The M-ACCEL trial is a phase IIa study that evaluated the investigational oral drug HU6 for the treatment of metabolic dysfunction-associated steatohepatitis (MASH). This trial aimed to assess the drug's efficacy in reducing liver fat and its impact on body composition over a 26-week treatment period. HU6 was tested in three daily doses: 150 mg, 300 mg, and 450 mg, alongside a placebo group for comparison.
The trial demonstrated that HU6 significantly reduced liver fat in patients with MASH. Patients receiving HU6 experienced reductions in liver fat content of 29.4%, 31.2%, and 27% for the 150 mg, 300 mg, and 450 mg doses, respectively, compared to only 6.7% in the placebo group—a statistically significant difference (P=0.005). More than half of the patients on HU6 achieved at least a 30% reduction in liver fat, far exceeding the 22% response rate in the placebo group. Importantly, these reductions occurred without loss of skeletal muscle mass, which is critical for managing weight-related liver diseases.
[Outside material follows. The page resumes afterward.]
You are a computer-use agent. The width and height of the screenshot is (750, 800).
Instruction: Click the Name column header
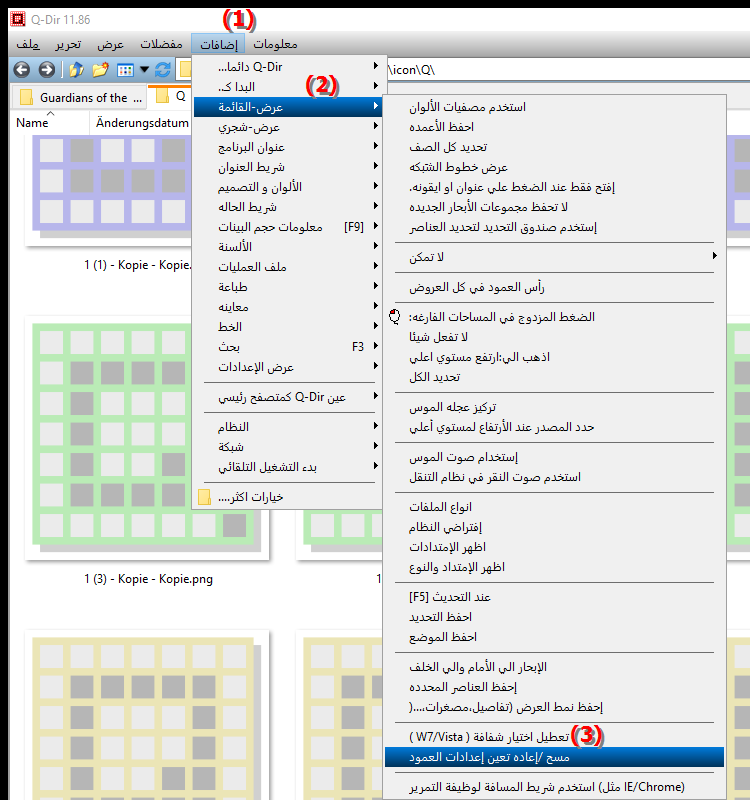[x=33, y=123]
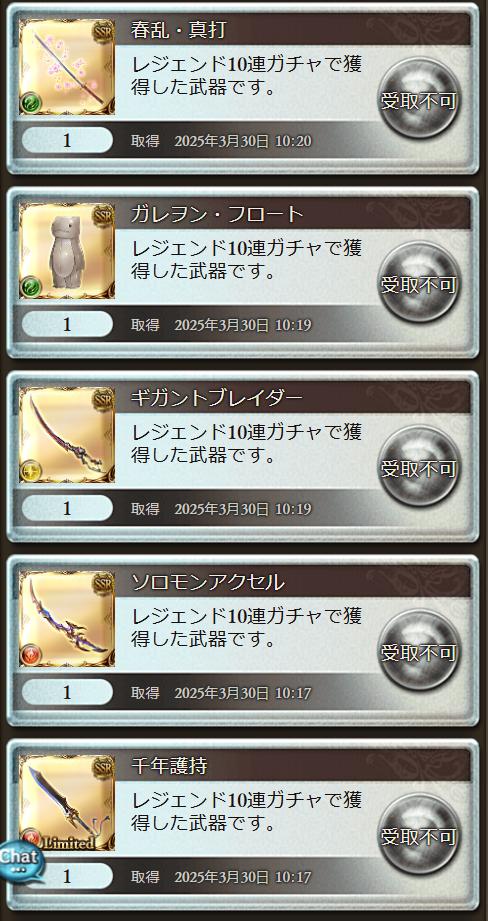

Additionally, HU6 impacted body composition, with the 450-mg dose leading to significant fat loss (–2.4 kg) compared to placebo (–0.9 kg). Muscle mass remained stable across all HU6 groups. HU6 functions as a controlled metabolic accelerator, increasing mitochondrial energy usage, and offers a promising oral treatment option for MASH with mild side effects and good safety profiles.